COVID-19, User Data, and the Need for a Federal Privacy Law
TLDR: Protecting the collection and use of consumers’ personal information continues to be at the top of mind for lawmakers, with new efforts in Congress looking to address the use of personal information in contact tracing apps amid the coronavirus pandemic, and unnecessarily tying the use of targeted online ads to an unrelated intermediary liability law.
What’s Happening This Week: Policymakers are continuing to disagree over the scope of legislation needed to regulate data collection efforts surrounding the ongoing coronavirus pandemic. Meanwhile, some lawmakers are planning to introduce separate legislation that would purport to address data-related concerns by targeting Internet companies’ liability frameworks.
Last month, Democrats and Republicans introduced competing bills to safeguard consumers’ privacy during the outbreak, but disagreements over whether to preempt existing state laws and to allow for certain privacy-related lawsuits have stymied any legislative progress. A bipartisan group of senators also introduced legislation earlier this month to regulate the use of consumers’ data in the development and implementation of COVID-19 contact tracking and exposure notifications apps. At the same time, Sen. Josh Hawley (R-Mo.) is using broader data privacy concerns to target Internet platforms’ liability frameworks instead of pushing to provide critical consumer privacy protections.
Lawmakers’ focus on data privacy concerns in the context of the coronavirus outbreak should drive renewed progress in long-running conversations about a much-needed federal privacy framework. In lieu of federal action, state-level efforts—such as the California Consumer Protection Act—have effectively become the nation’s de facto privacy standards. That standard is already likely to be revisited later this year, as the authors of the 2018 ballot initiative that led to the passage of CCPA announced last month that they submitted 900,000 signatures for a second ballot initiative to further expand out the state bill’s requirements. Instead of an evolving patchwork of state laws, a clearly defined federal data privacy framework would help alleviate some of the concerns that consumers and entrepreneurs have when it comes to the use, management, and storage of users’ personal information.

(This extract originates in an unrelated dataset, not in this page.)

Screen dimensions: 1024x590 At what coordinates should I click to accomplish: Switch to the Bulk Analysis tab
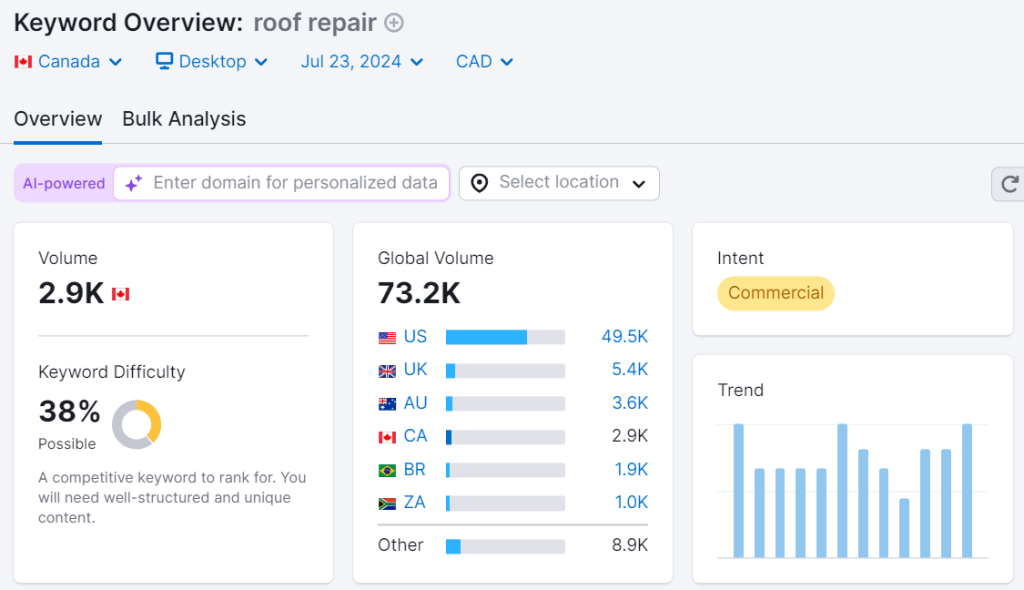point(183,118)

Why it Matters to Startups: While the coronavirus pandemic and the ensuing push to regulate personal data used for contact tracing purposes has raised unique privacy concerns, lawmakers’ interest in the issue resurfaces the need for a federal privacy law. Compounding the economic uncertainty that is weighing heavily on the entrepreneurial community, startups—without clear federal guidelines—stand to lose even more in the debate over data privacy standards.

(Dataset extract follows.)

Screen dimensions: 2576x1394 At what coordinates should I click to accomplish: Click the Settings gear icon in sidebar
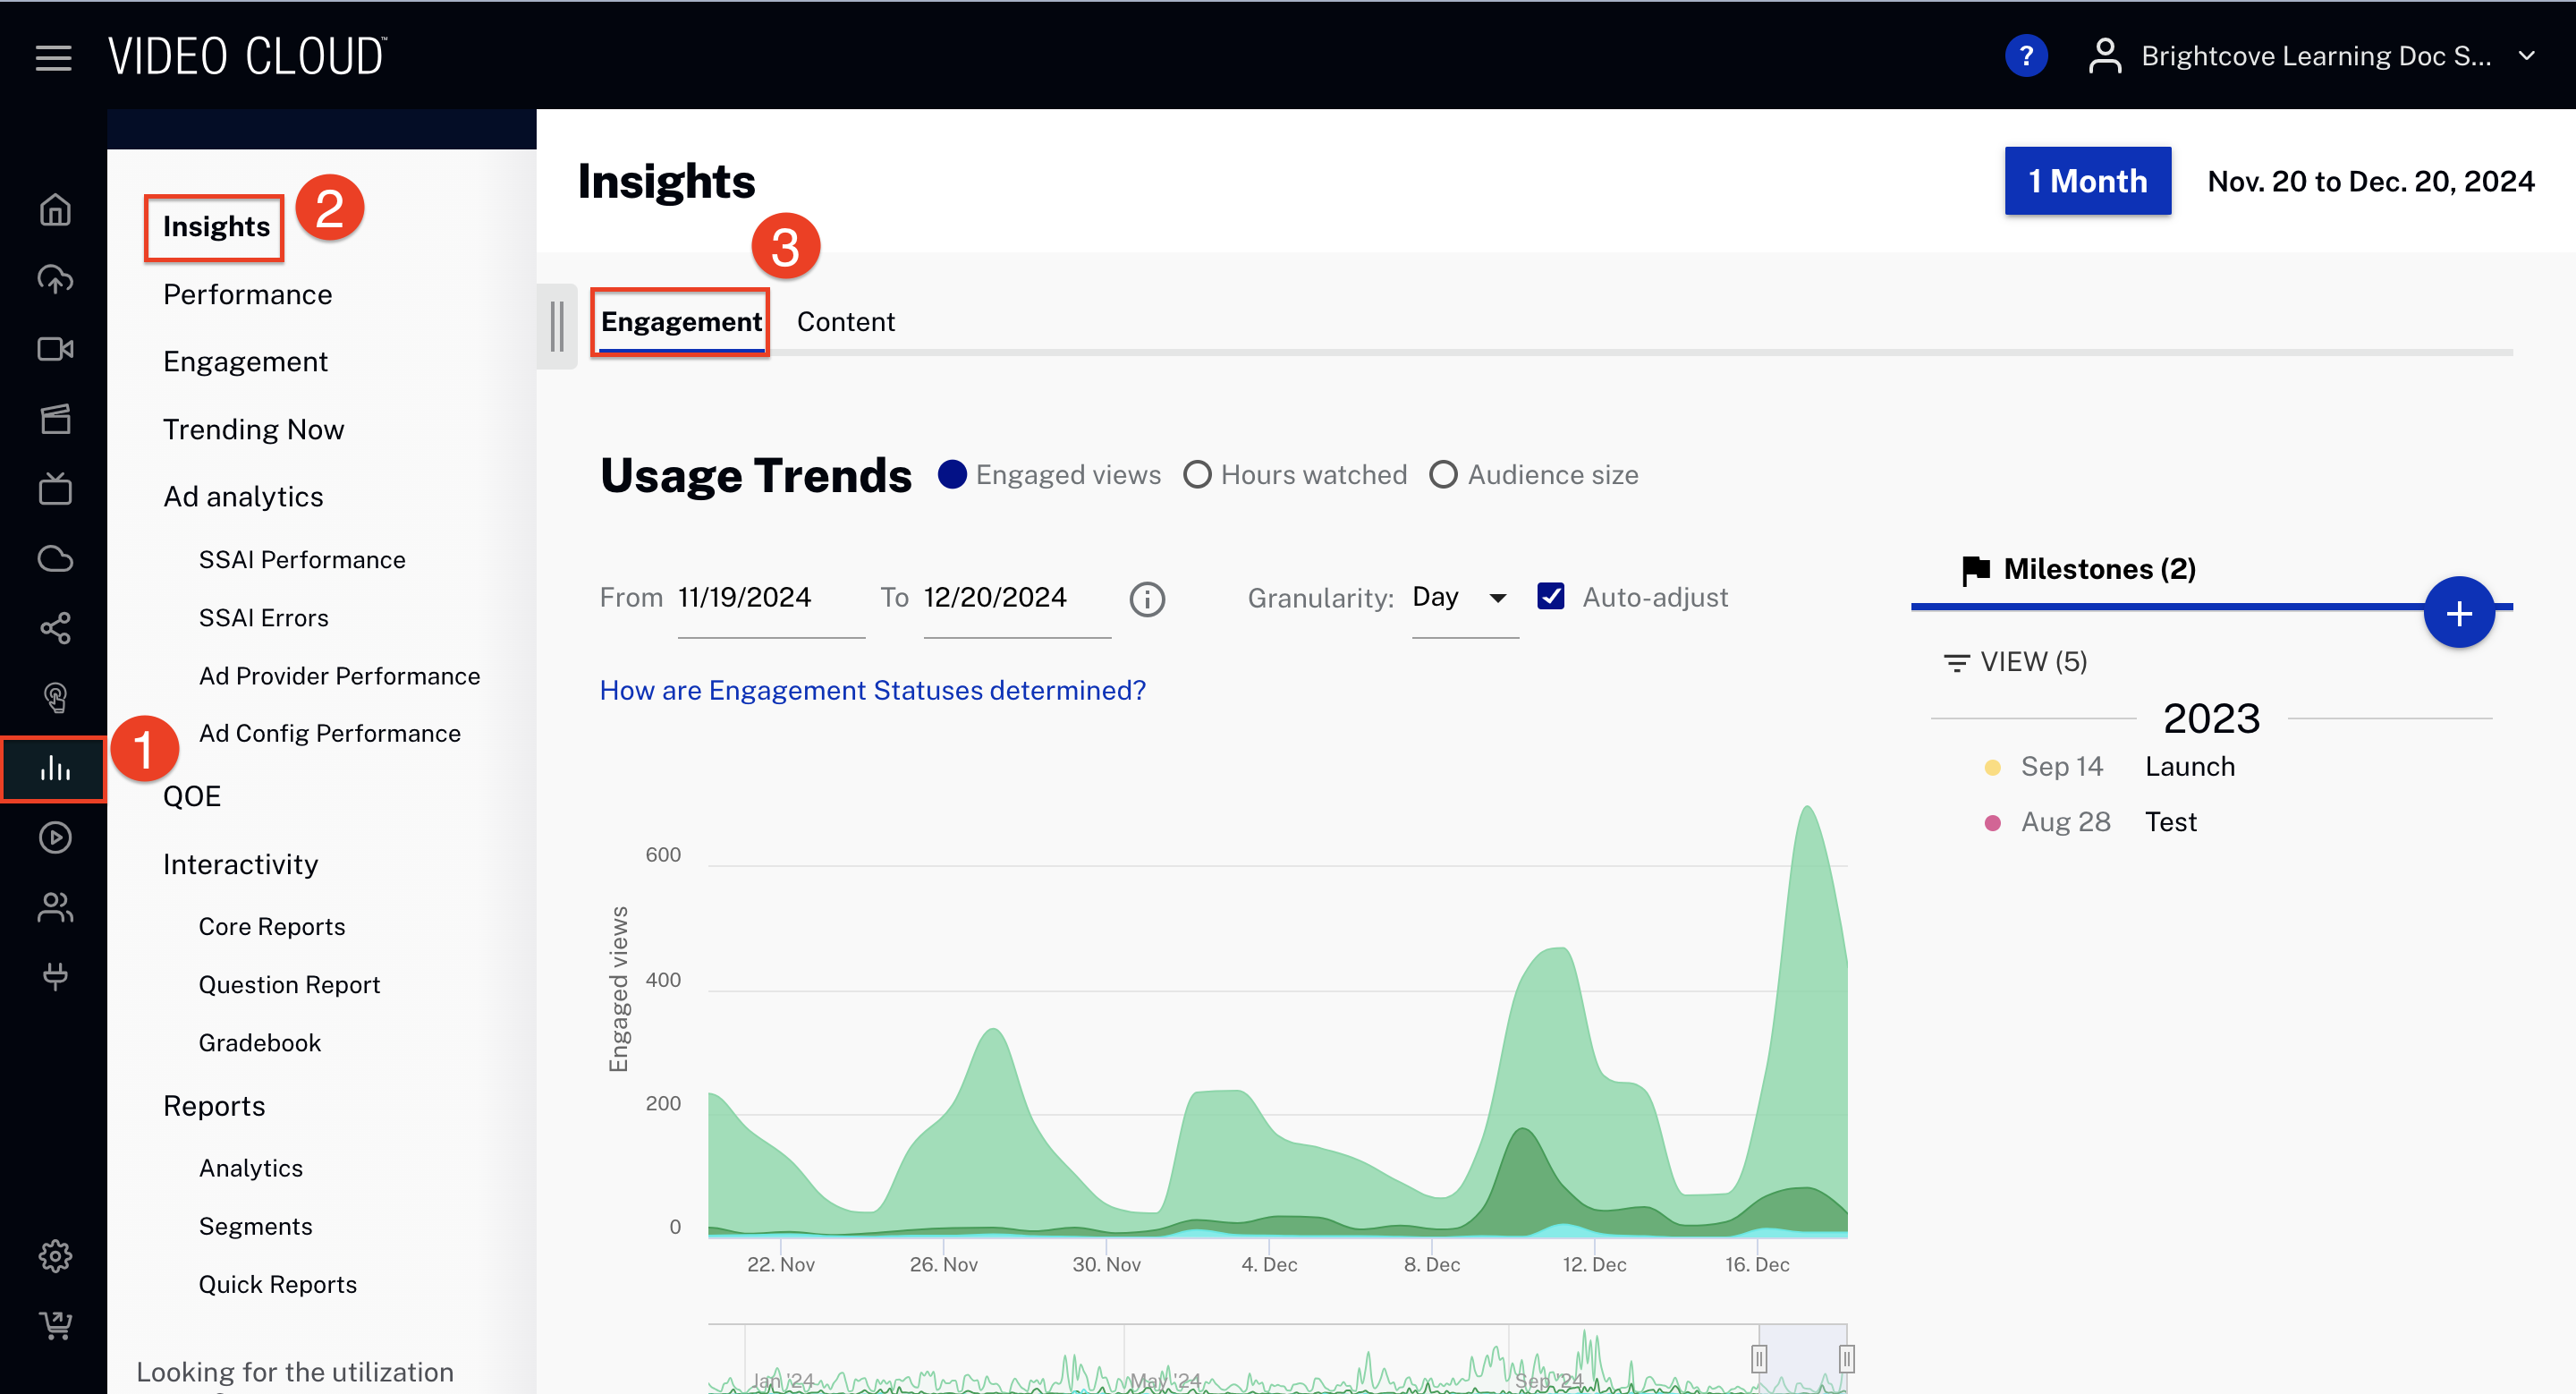56,1255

The current privacy conversation has underscored the need for Congress to pass a federal privacy framework that provides startups and Internet companies with clear guidelines when handling users’ personal information. As we have pointed out, the lack of existing federal guidance means that startups are forced to rely on a patchwork of state-by-state laws. This legal landscape can severely limit the ability for early-stage companies to innovate and compete on a national level.
Last year, policymakers released privacy legislation proposals and held several hearings and discussions about the need for a federal data privacy law. Congress, however, has turned its attention away from a national privacy framework, stalling bipartisan progress. As policymakers continue to grapple with the policy issues arising from the ongoing coronavirus pandemic, they should consider how questions about the use of consumer data fit into the broader context of federal data privacy legislation.
Other concerns that policymakers have recently expressed, such as the use of personal data for targeted online advertisements, could also be addressed through a uniform data privacy law. It is concerning that some lawmakers, such as Sen. Josh Hawley (R-Mo.), have expressed a desire to address the use of consumers’ personal data in targeted ads by rolling back critical intermediary liability protections for online firms. As we noted just last week, this liability framework—provided by Section 230 of the Communications Decency Act—allows startups and Internet firms of all sizes to host user-generated content without having to worry about abusive and potentially disastrous lawsuits over content created by their users. Policymakers who want to address these types of data privacy concerns can do so by passing a strong federal privacy law that includes other crucial consumer protections.
Instead of focusing on legislation that fails to comprehensively safeguard all users’ data, Congress must remain focused on providing consumers—and the startups whose services they use—with a uniform privacy framework that protects users and creates much-needed certainty for entrepreneurs and investors.
On the Horizon.
The Information Technology & Innovation Foundation is holding a webinar tomorrow at noon to discuss the Federal Communications Commission’s role in reforming Section 230. The panel will feature FCC Commissioner Geoffrey Starks.
Lincoln Network and the National Security Institute at George Mason University’s Antonin Scalia Law School are holding a webinar tomorrow at noon to discuss responsibility when it comes to tech platforms, harmful content, and illegal activity.
The House Small Business Committee is holding a hearing at 1 p.m. tomorrow on Paycheck Protection Program loans and “the issues borrowers and lenders have faced in applying for and using the loans.”
The House Intelligence Committee is holding a hearing at noon on Thursday to discuss social media, COVID-19, and election security as they relate to “emerging trends in online foreign influence operations.”